In this article we will discuss how to merge dataframes on given columns or index as Join keys.
First let’s get a little intro about Dataframe.merge() again,
Dataframe.merge()
In Python’s Pandas Library Dataframe class provides a function to merge Dataframes i.e.
DataFrame.merge(right, how='inner', on=None, left_on=None, right_on=None, left_index=False, right_index=False, sort=False, suffixes=('_x', '_y'), copy=True, indicator=False, validate=None)
It accepts a hell lot of arguments. Let’s discuss some of them,
Imp Arguments :
- right : A dataframe or series to be merged with calling dataframe
- how : Merge type, values are : left, right, outer, inner. Default is ‘inner’. If both dataframes has some different columns, then based on this value, it will be decided which columns will be in the merged dataframe.
- on : Column name on which merge will be done. If not provided then merged on indexes.
- left_on : Specific column names in left dataframe, on which merge will be done.
- right_on : Specific column names in right dataframe, on which merge will be done.
- left_index : bool (default False)
- If True will choose index from left dataframe as join key.
- right_index : bool (default False)
- If True will choose index from right dataframe as join key.
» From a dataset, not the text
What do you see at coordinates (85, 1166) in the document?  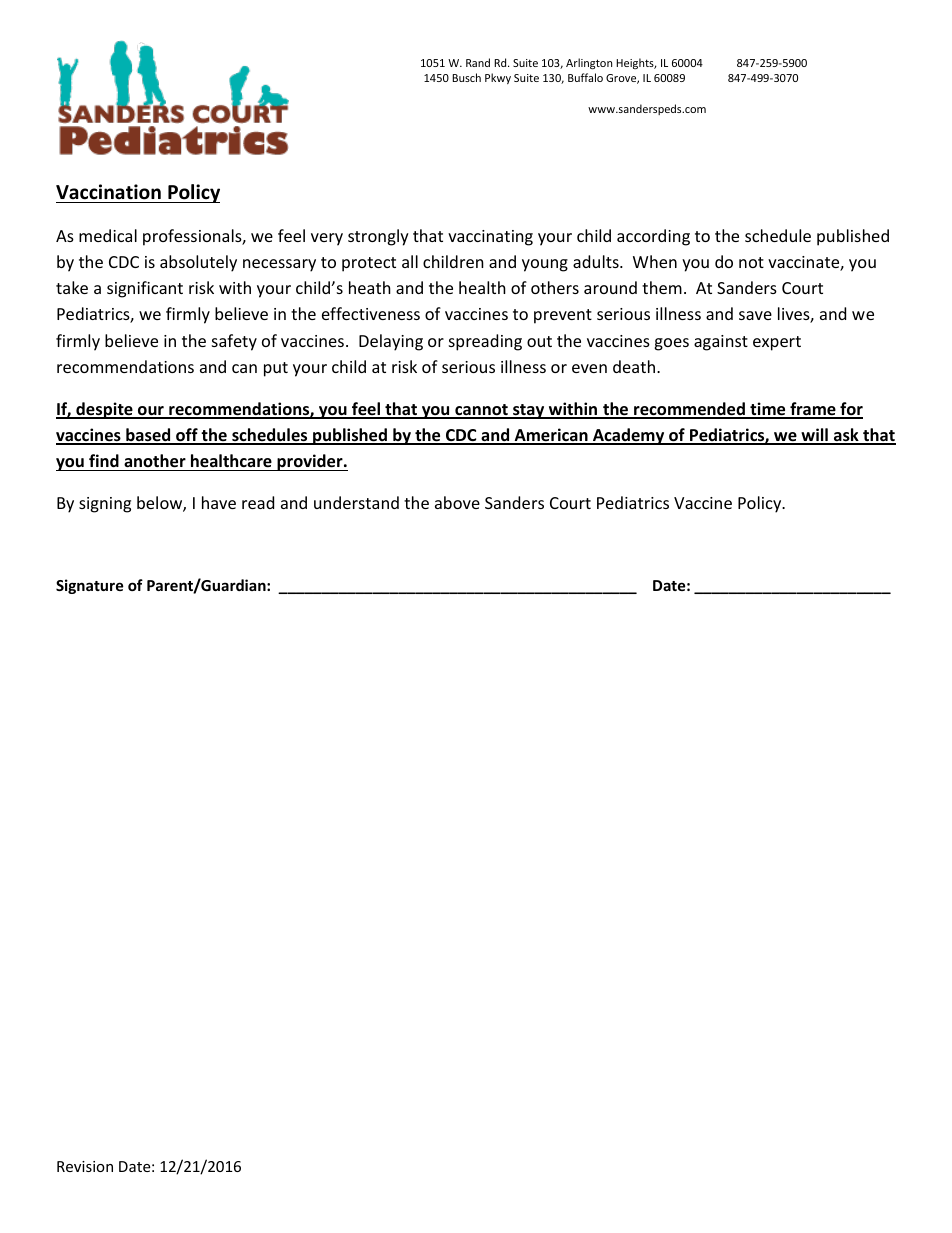 I see `Revision` at bounding box center [85, 1166].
- suffixes : tuple of (str, str), default (‘_x’, ‘_y’)
- Suffex to be applied on overlapping columns in left & right dataframes respectively.
In our previous article our focus was on merging using ‘how’ argument i.e. basically merging Dataframes by default on common columns using different join types. But in this article we will mainly focus on other arguments like what if don’t want to join an all common columns ? What if we want to join on some selected columns only? Let’s see some examples to understand this,
First of all, let’s create two dataframes to be merged.
Frequently Asked:
Dataframe 1:
This dataframe contains the details of the employees like, ID, name, city, experience & Age i.e.
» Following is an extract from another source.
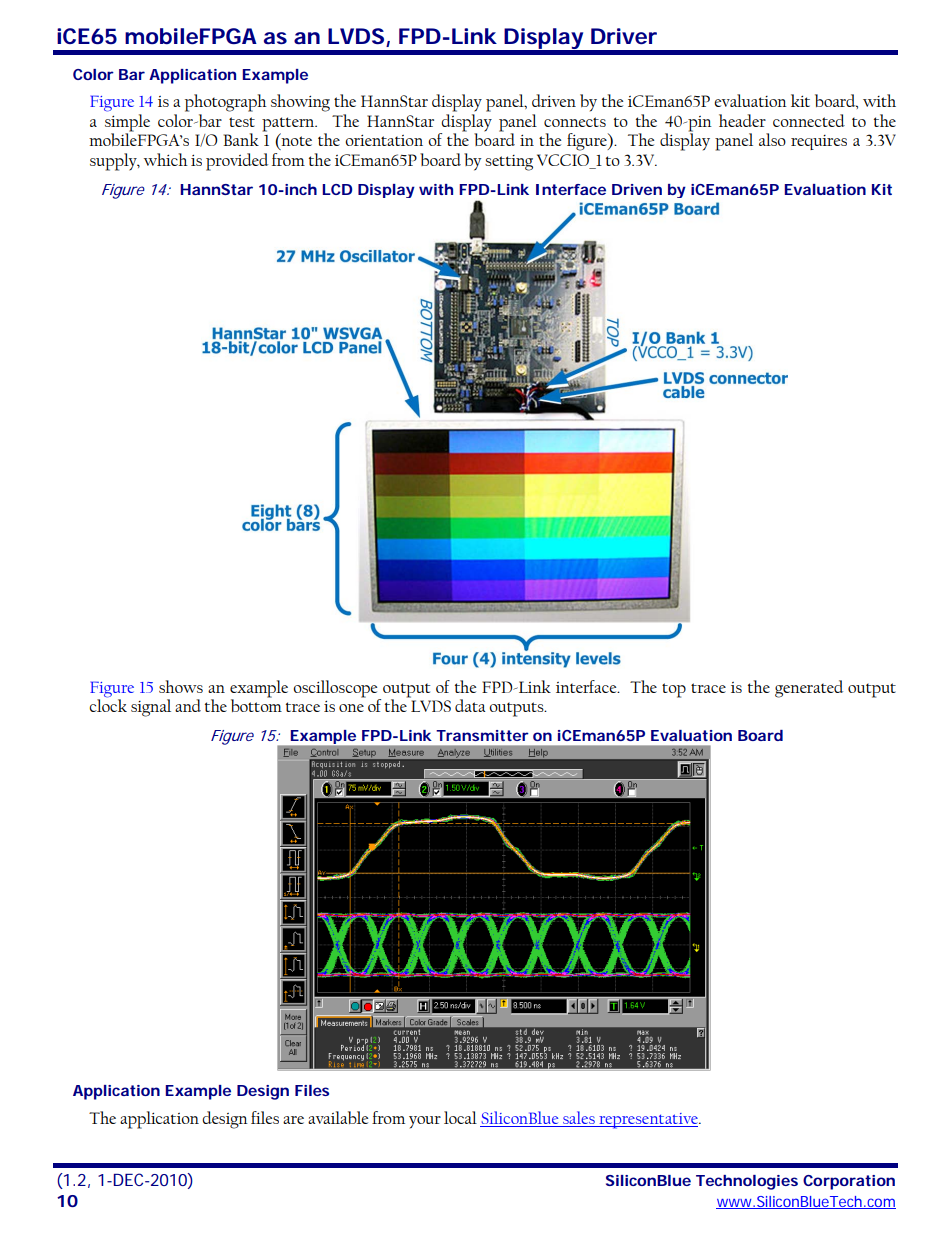 The image size is (952, 1233). What do you see at coordinates (742, 120) in the screenshot?
I see `header` at bounding box center [742, 120].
# List of Tuples empoyees = [ (11, 'jack', 34, 'Sydney', 5) , (12, 'Riti', 31, 'Delhi' , 7) , (13, 'Aadi', 16, 'New York', 11) , (14, 'Mohit', 32,'Delhi' , 15) , (15, 'Veena', 33, 'Delhi' , 4) , (16, 'Shaunak', 35, 'Mumbai', 5 ), (17, 'Shaun', 35, 'Colombo', 11) ] # Create a DataFrame object empDfObj = pd.DataFrame(empoyees, columns=['ID', 'Name', 'Age', 'City', 'Experience'], index=['a', 'b', 'c', 'd', 'e', 'f', 'g'])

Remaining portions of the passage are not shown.